Both Ernst & Young and PricewaterhouseCoopers have said that fees for audit work will have to rise. But these hikes could also signal a sea-change in the way audit is viewed by the firms – and their clients.
Until recently, audit was pretty much seen a stepping stone from which firms could sell more lucrative services. A highly competitive market, with cut-throat pricing, meant there was very little value left in providing audit services to a firm alone.
Many began to see it as a loss leader, while the clients themselves viewed the audit process as little more than a necessary evil.
This has all changed now, with the scandals that hit Enron and WorldCom ushering in a whirlwind of change and new laws. From the Sarbanes-Oxley Act to the combined code on corporate governance, the way a company conducts its business and the figures it produces are under more scrutiny than ever.

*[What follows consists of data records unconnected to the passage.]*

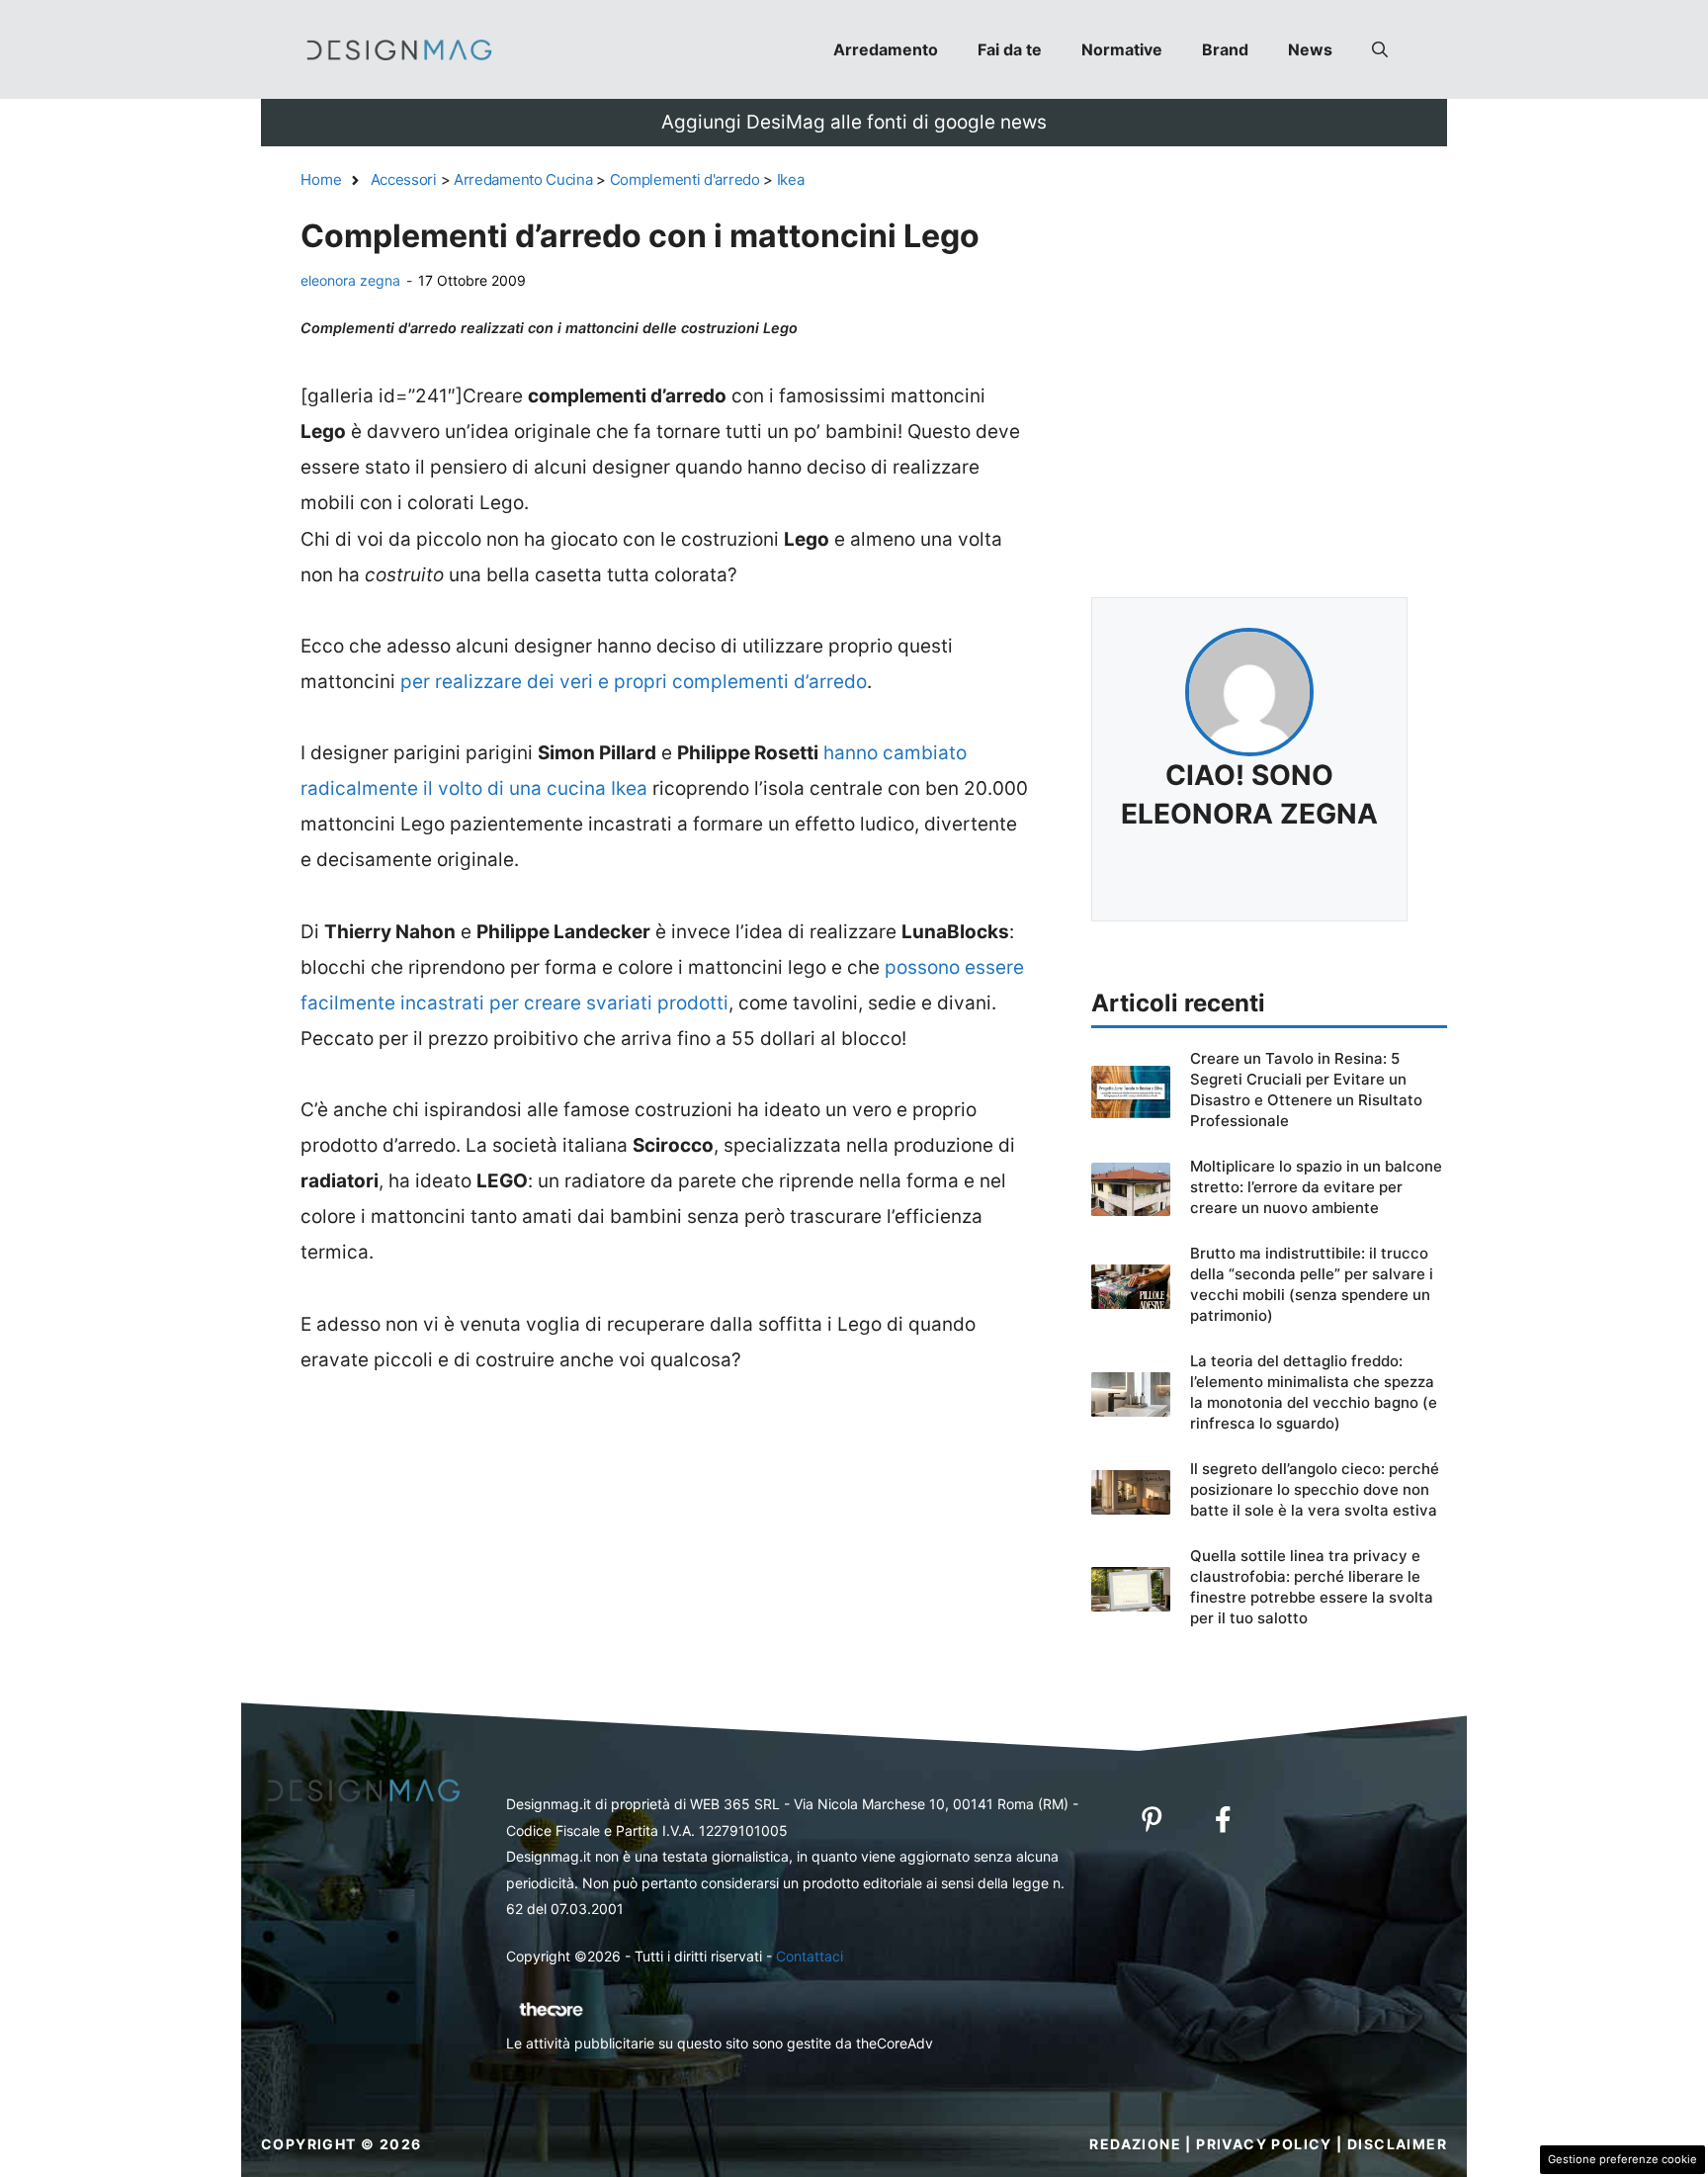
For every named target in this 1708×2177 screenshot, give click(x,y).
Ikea (791, 179)
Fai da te (1010, 49)
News (1310, 49)
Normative (1121, 49)
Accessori (404, 179)
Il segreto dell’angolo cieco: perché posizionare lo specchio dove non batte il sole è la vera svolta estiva (1314, 1489)
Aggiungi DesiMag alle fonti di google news (854, 122)
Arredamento (885, 49)
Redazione (1135, 2143)
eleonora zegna (350, 280)
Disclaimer (1397, 2143)
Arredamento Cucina (523, 179)
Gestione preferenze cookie (1622, 2159)
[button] (1380, 49)
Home (321, 179)
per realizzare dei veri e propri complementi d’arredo (633, 681)
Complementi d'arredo (685, 179)
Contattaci (809, 1956)
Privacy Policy (1264, 2143)
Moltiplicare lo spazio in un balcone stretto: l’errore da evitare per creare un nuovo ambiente (1316, 1187)
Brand (1225, 49)
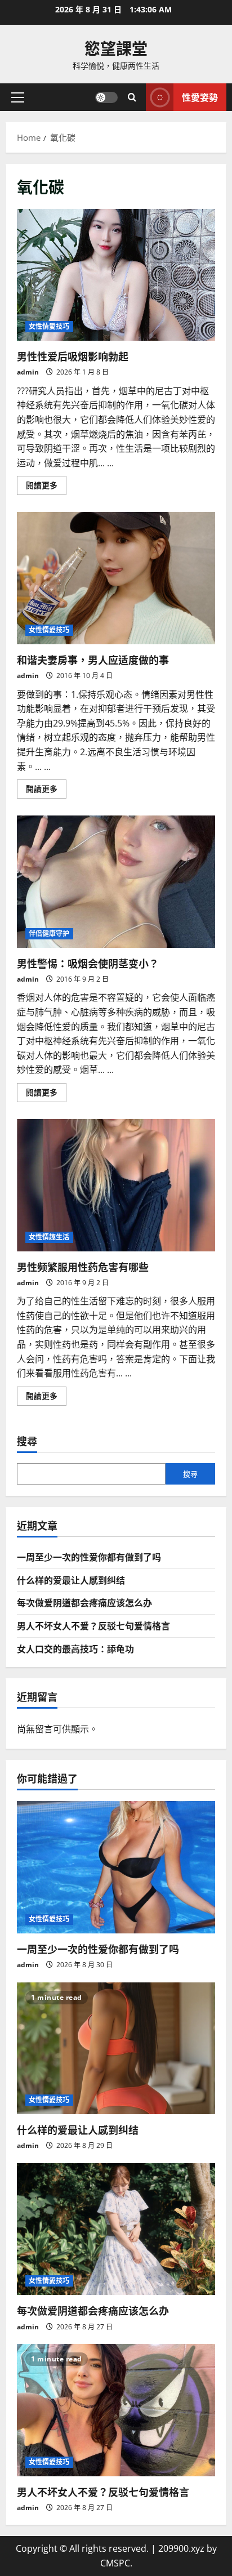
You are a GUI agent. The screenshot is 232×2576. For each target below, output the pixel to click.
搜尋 (27, 1441)
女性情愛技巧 (49, 326)
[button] (18, 97)
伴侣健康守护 (49, 933)
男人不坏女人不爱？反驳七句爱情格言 (93, 1625)
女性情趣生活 (49, 1237)
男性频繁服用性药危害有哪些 (116, 1185)
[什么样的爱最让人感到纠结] (116, 2048)
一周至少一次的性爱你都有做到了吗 (89, 1556)
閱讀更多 (46, 487)
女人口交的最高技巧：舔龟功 (75, 1648)
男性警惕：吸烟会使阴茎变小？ (116, 881)
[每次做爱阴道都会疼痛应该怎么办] (116, 2229)
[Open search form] (132, 97)
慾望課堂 (116, 47)
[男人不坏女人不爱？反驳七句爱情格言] (116, 2410)
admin (28, 372)
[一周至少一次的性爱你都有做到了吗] (116, 1867)
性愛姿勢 (200, 97)
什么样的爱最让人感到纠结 (71, 1579)
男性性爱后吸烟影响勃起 (116, 275)
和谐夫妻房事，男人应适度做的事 (116, 578)
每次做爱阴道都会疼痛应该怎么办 (84, 1602)
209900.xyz (181, 2548)
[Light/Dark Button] (106, 97)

Inevitably, the downfall of Andersen has meant that companies and firms are feeling the pressure more than ever before to ensure the numbers are just so. Not only are firms having to explain to customers that this will mean price rises, but the clients are themselves wanting more from their audit than they would have asked for previously.
This price hike may not be a bad thing, as long as any increases represent a subsequent rise in the service provided.
While no-one is suggesting that what has been done before by firms was sub-standard – with perhaps a few exceptions – the extra concentration on what, in many cases, is the lifeblood of a firm’s work can only be of benefit to all concerned.
No longer should audit be just a means to an end but the standard-bearer of a firm’s commitment to quality.
Of course, competition will still continue, but perhaps winning client contracts with the lowest-price audit is no longer the major driver from the firm and its clients.